OM – Girondins (3-1) : Cuisance sur un nuage, le coup de gueule de Costil
Michaël CuisanceCredit Photo - Icon Sport
par Alexandre Corboz
REACTIONS

OM – Girondins (3-1) : Cuisance sur un nuage, le coup de gueule de Costil

A l'issue de la victoire de l'OM sur les Girondins de Bordeaux (3-1), Michaël Cuisance et Benoît Costil se sont exprimés à chaud sur Canal+. Verbatim.

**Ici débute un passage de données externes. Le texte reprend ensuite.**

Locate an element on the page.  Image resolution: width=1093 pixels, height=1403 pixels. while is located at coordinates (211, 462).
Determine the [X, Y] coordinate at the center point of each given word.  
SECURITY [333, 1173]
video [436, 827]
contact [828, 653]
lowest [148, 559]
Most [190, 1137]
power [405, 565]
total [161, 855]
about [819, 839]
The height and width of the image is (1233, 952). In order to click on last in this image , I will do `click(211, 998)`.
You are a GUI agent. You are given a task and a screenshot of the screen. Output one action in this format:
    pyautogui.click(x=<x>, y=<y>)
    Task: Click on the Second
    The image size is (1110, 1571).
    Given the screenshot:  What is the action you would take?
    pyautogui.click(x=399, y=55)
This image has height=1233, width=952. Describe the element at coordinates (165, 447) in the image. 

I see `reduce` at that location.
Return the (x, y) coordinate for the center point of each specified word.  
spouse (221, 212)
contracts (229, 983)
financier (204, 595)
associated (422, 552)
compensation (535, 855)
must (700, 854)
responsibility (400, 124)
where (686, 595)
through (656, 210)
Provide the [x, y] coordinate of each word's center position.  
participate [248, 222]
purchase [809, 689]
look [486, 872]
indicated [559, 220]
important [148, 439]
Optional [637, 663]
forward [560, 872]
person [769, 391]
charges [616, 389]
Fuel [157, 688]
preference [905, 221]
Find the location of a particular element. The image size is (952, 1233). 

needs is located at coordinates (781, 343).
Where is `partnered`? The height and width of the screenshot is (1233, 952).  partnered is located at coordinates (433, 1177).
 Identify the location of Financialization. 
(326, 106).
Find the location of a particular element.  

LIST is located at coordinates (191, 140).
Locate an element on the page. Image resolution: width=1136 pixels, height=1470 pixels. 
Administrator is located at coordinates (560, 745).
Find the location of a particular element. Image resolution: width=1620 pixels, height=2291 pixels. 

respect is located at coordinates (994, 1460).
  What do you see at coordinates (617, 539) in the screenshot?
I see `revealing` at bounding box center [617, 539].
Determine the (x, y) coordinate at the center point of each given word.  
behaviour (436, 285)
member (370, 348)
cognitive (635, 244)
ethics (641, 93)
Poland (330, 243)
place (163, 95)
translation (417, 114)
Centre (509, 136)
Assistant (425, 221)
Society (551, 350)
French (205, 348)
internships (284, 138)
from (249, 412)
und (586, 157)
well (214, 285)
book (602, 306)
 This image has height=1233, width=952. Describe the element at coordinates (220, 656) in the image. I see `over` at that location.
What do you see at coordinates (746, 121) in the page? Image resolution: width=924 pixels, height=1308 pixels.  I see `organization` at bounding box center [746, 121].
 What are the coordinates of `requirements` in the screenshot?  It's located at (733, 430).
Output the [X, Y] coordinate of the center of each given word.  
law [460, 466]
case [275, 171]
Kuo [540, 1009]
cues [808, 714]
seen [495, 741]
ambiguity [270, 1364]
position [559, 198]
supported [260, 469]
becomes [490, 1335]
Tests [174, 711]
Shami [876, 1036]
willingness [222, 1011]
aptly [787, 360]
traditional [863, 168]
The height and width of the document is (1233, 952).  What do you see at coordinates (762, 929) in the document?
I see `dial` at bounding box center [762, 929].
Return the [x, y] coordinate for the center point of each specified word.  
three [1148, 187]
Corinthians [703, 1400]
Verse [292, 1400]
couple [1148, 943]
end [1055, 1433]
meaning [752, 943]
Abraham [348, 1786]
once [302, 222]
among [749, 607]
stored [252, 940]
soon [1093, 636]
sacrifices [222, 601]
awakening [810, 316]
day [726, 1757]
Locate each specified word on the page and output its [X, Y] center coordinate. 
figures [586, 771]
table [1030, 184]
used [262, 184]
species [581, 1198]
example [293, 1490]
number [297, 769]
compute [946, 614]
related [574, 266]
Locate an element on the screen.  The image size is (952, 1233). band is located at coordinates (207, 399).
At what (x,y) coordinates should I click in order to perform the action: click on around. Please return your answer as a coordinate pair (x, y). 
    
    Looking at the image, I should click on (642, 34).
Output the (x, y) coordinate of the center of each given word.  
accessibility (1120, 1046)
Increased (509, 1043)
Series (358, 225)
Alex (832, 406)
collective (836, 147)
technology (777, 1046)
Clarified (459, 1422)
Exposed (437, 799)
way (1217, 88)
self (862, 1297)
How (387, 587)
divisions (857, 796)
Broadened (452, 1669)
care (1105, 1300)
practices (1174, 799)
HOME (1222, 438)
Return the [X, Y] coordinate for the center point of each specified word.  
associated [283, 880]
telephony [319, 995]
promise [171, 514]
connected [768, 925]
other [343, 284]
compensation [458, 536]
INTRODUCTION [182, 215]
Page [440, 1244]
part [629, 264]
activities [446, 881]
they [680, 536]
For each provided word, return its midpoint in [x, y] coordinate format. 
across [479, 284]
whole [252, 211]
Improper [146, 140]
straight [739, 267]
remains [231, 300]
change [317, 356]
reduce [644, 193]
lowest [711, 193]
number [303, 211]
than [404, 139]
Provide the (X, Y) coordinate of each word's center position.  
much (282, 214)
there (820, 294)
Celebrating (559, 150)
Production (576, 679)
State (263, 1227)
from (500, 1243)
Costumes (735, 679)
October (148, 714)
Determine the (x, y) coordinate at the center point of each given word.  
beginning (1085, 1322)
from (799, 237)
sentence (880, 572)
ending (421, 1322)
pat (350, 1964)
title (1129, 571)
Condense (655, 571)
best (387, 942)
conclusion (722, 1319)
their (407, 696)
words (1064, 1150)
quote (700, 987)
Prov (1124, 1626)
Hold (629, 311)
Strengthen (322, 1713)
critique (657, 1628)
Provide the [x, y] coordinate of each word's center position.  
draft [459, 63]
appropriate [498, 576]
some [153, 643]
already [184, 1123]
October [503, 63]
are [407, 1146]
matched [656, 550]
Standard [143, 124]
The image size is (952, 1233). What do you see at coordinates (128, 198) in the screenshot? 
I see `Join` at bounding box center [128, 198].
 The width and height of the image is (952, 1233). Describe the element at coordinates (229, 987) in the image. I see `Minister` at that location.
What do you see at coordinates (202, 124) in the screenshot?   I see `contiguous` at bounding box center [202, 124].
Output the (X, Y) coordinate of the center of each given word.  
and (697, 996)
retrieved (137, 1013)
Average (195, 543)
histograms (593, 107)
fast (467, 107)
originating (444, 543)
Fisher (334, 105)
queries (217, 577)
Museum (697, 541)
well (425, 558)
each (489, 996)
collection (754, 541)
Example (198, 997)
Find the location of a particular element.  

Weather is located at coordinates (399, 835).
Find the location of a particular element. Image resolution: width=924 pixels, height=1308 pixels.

Cuisance : « Je suis comblé »

Michaël Cuisance : « On a beaucoup travaillé pendant la trêve pour préparer ce premier match qui nous tenait à cœur. Avec les mauvais résultats, ça nous tenait à cœur de bien faire ce soir. C'est vrai que je suis heureux, j'ai retrouvé le sourire parce qu'ici je me sens bien. Je suis comblé ! Dans ce club, il y a une super bonne communication, la concurrence est saine, on veut tous se pousser vers le haut pour faire quelque chose de beau cette saison. Moi, je m'éclate de jouer avec eux, on s'éclate tous et c'est l'essentiel. Il faut continuer comme ça. C'est que le début. On espère faire quelque chose de bien. Il y a de bons joueurs de foot. On a encore quelques points à peaufiner pour les matches de Champions League mais on est sur la bonne voie... »

Costil : « Ce n'est pas dramatique mais c'est toujours emmerdant »

Benoît Costil : « Le mal était fait. On a réagi trop tard, c’est le problème. On le savait. On n’a pas retenu les leçons. Il y a eu beaucoup trop de déchet technique, avec le ballon… Ce n’était pas simple. Il y a eu des choses bien depuis le début de saison défensivement. On le savait. Maintenant, on va se remettre au travail, relever la tête, et travailler dans notre championnat à nous, contre Nîmes. Je ne suis pas sévère (silence) C’est qu’il faut qu’on soit meilleurs avec le ballon, dans l’utilisation, qu’on fasse preuve de plus de maturité... Ce n’est pas dramatique, mais c’est toujours emmerdant. On n’est jamais contents de perdre, il y a cette déception, on a le sentiment de ne pas avoir fait ce qu’il fallait sur la deuxième mi-temps. On va écouter les consignes du coach, et on va retourner au travail. L'adversaire était bon. Pour gagner, il aurait fallu qu'on soit très bon (…) On doit progresser sur la régularité sur 90-95 minutes. On peut prendre des buts, on a du déchet quand même ».